How to connect in conversation
“Mental health is so directly correlated with our connections to other people,” says Dean of Wellness Kristen Milano. “Miss Hall’s is a connection-based school, where students experience real feelings of support and being included, from trusted adults who they know care about their wellbeing as much as their academics, and from their peers.” She cites the 90 percent overall wellbeing index of Miss Hall’s students, five points above the national average, in this year’s annual wellness survey. “That’s why we do so well.”
As most any parent, teacher, or even teenager can confirm, however, engaging teenagers in the kinds of meaningful conversations that foster this sense of honesty, vulnerability and connection is a challenge that defies inquiries of the How-was-your-day? kind.
Here Dean Milano shares some questions with the specificity to naturally open up dialogue with a young person. “Then listen without judgment to their answers,” she says. “They might need to vent or complain or confide. They might need to just name something and try it on for themselves.” She adds that not reacting is often the only right reaction. “Really what it’s teaching you is how to sit with the emotions of a teenager and not go into solve mode, which is hard to do.”
- Who did you connect with today?
- What’s something that made you feel proud of yourself?
- What was something that challenged you?
- Who or what made you laugh?
- Who did you turn to or who did you trust to help you with something you didn’t want to deal with or experience alone?
How to maintain balance
In Student Life — and in life out there in general — the battle against burnout is real. “If you’re a young person who’s curious and energized and learning about the world, which is what we all want our kids to be, you have this voice that says, ‘It’s so engrained and required for me to gather as many experiences and perspectives as possible,’” says Nikki Buccello, who joined Miss Hall’s in July as Dean of Student Life. “And that’s wonderful. But then your midterms are coming up at the same time you’re in playoffs at the same time you’re practicing your Spanish for a trip to Mexico, and you know you’re not up to capacity to deliver.”
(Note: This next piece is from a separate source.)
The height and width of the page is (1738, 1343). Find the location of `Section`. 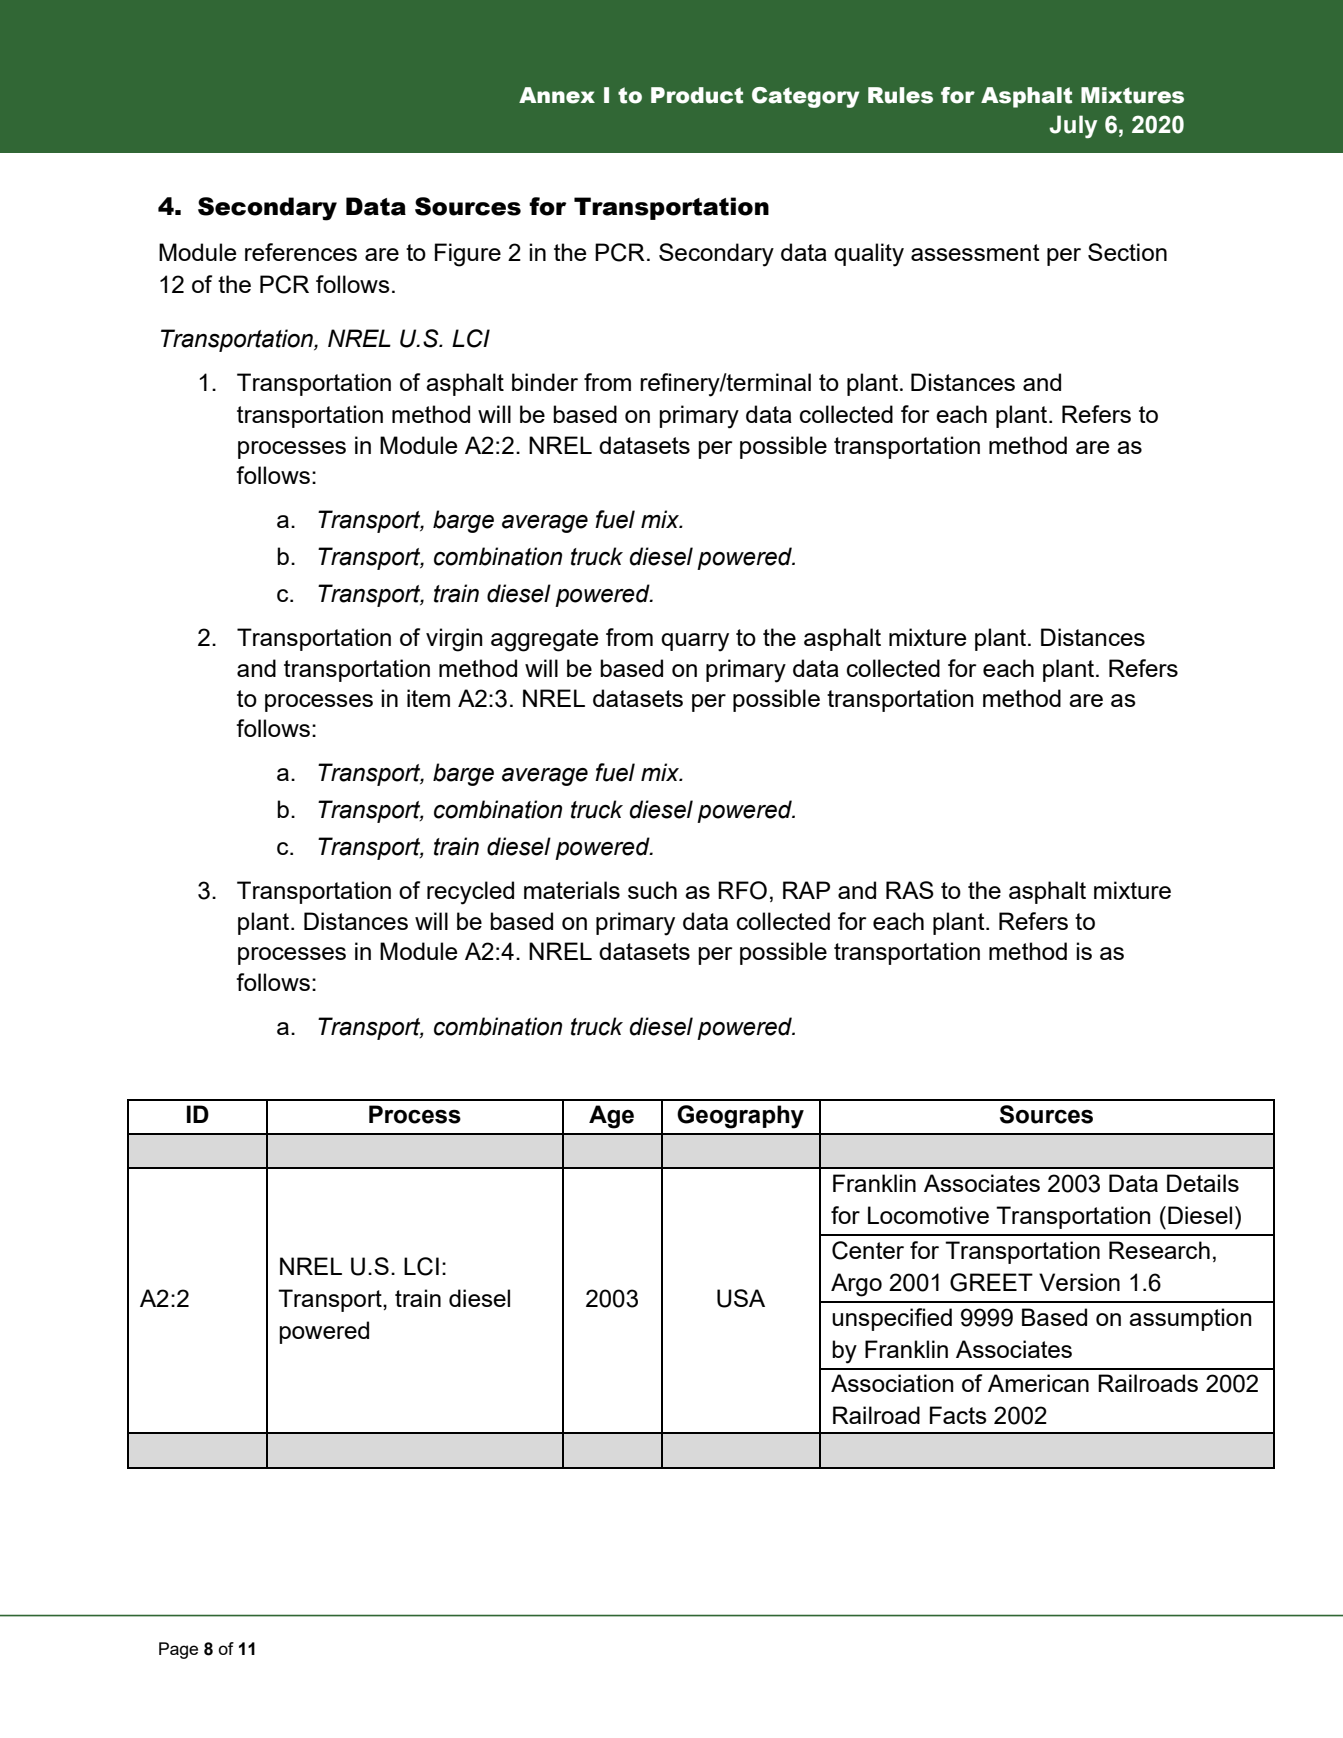

Section is located at coordinates (1127, 252).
Dean Buccello suggests some approaches to recognizing, honoring, and maintaining a healthy balance between the ambitious pursuit of and essential care of self:
- Counter culture. The default setting of the world we live in is always going to be do more, take on more. “You hear it everywhere, this boast of I stayed up ’til four in the morning,” Dean Buccello says. Not to give into its pull calls for handle-with-care countermessaging. “Is that something you should be proud of?” she asks. “You want to be very intentional in fighting the impression that especially a young person isn’t doing what needs to be done if they’re not up all night.” It’s a matter of supporting and encouraging the student who fears there’s failure in their recognizing, “Um, so I can’t do this. I have to get rid of a class,” she says, “and I’d say, ‘That’s fine, good for you.’ This is success. This is you knowing how to take care of yourself.”
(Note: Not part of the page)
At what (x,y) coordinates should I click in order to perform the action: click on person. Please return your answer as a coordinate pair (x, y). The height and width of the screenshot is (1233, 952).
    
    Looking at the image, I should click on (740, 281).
- Pay attention. If a student is afraid of what they see as failing to meet demands that are too much for them, they have to think of a way out. This looks different for everyone, says Dean Buccello. “They may be avoiding a friend or their homework’s not consistent,” she says. “And if it’s happening it doesn’t happen all at once or all in one place. It’s happening in the dorms, in the classroom, at lunch.” This is the time for “more eyes on them, letting them know they have a deep network of support.”